Some of these algorithms are exact copy of other sources (books, Medium, Towardsdatascience, ...)

01. Optimal Policy Search:

This code is from the Medium article titled: "Reinforcement Learning, Part 4: Optimal Policy Search with MDP" written by Dan Lee

02. Temporal-Difference Predicition:

This code is the exact implementation of the Medium article titled: "Reinforcement Learning in Python, Temporal-Difference Predicition" by James Mukuya.

03. A Python Realization of Q-Learning:

This realization is derived from the Medium Article: "Reinforcement Learning, Part 6: TD(λ) & Q-learning" by "Dan Lee"

04. Monte Carlo Predicition:

The Monte Carlo method is used for policy evaluation for OpenAI Gyms Blackjack environment.

05. Monte Carlo Control:

The Monte Carlo Control method is implemented for achieving optimal policy in OpenAI Gyms Blackjack environment.

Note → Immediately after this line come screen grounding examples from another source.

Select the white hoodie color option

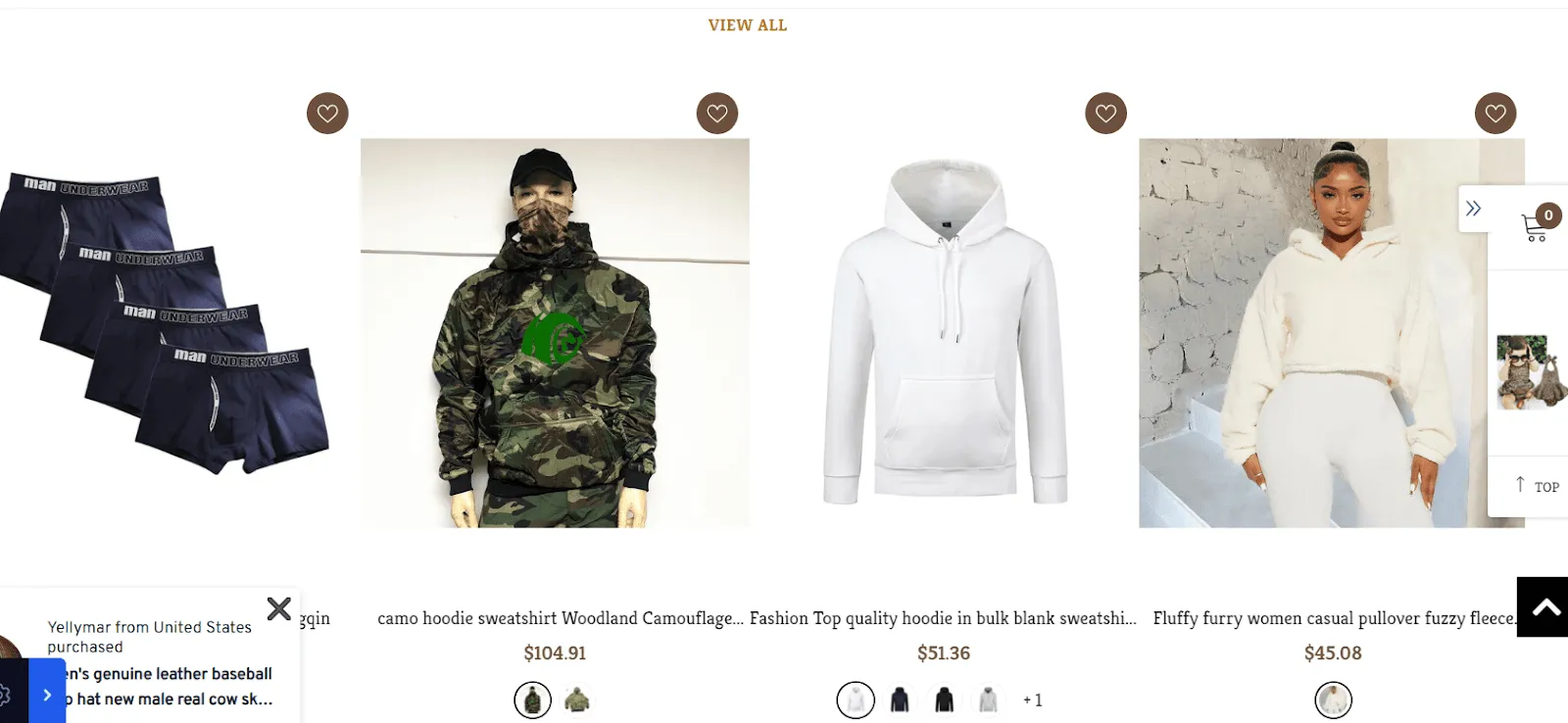click(x=856, y=699)
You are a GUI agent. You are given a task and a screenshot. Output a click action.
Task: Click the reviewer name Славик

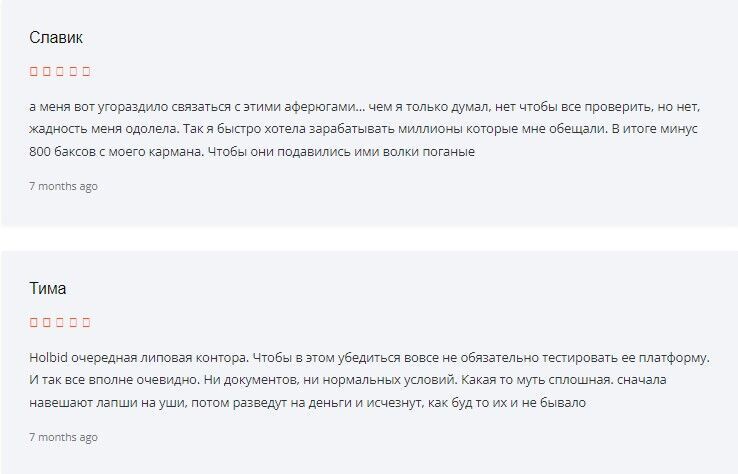(56, 38)
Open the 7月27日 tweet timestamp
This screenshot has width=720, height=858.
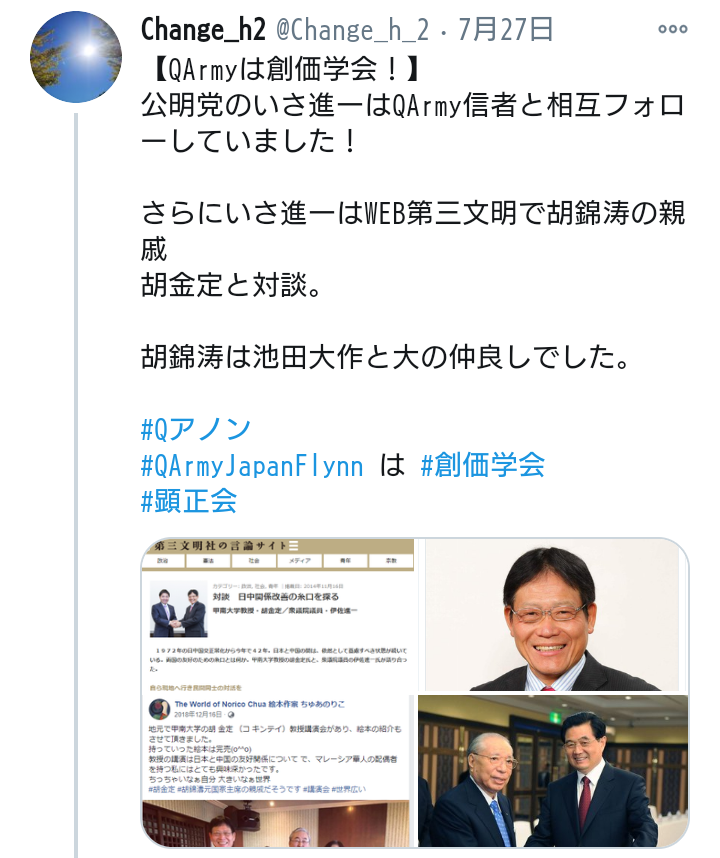pos(506,30)
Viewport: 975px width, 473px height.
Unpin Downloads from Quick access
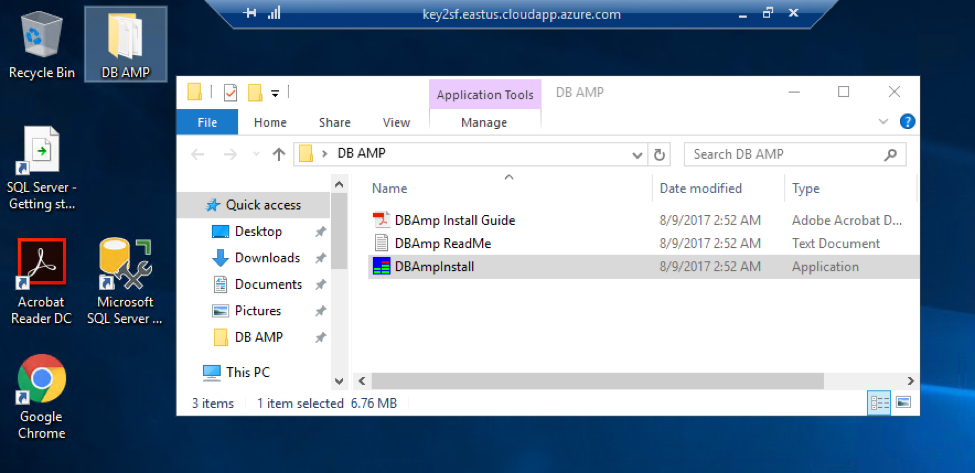(x=320, y=258)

06. SARSA - On Policy TD Control

Core Mathematical Equation:

$$ Q(S_t, A_t) \leftarrow Q(S_t, A_t) + \alpha[R_{t+1} + \gamma Q(S_{t+1}, A_{t+1}) - Q(S_t, A_t)] $$

07. Q-Learning: Off Policy Control

Core update equation:

$$ q(s_t, a_t) \leftarrow q(s_t, a_t) + \alpha[R_{t+1} + \gamma . argmax_{a\prime}q(s\prime_{t+1}, a\prime) - q(s_t, a_t)] $$

08. Deep Q-Network I:

I planned to have an exact implementation of the official PyTorch tutorial titled: Reinfrocement Learning (DQN) Tutorial. However I ran into issues while trying to implement the code.

09. Deep Q-Network II:

The code is based on the YouTube tutorial video titled: "Deep Q-Learning Networks"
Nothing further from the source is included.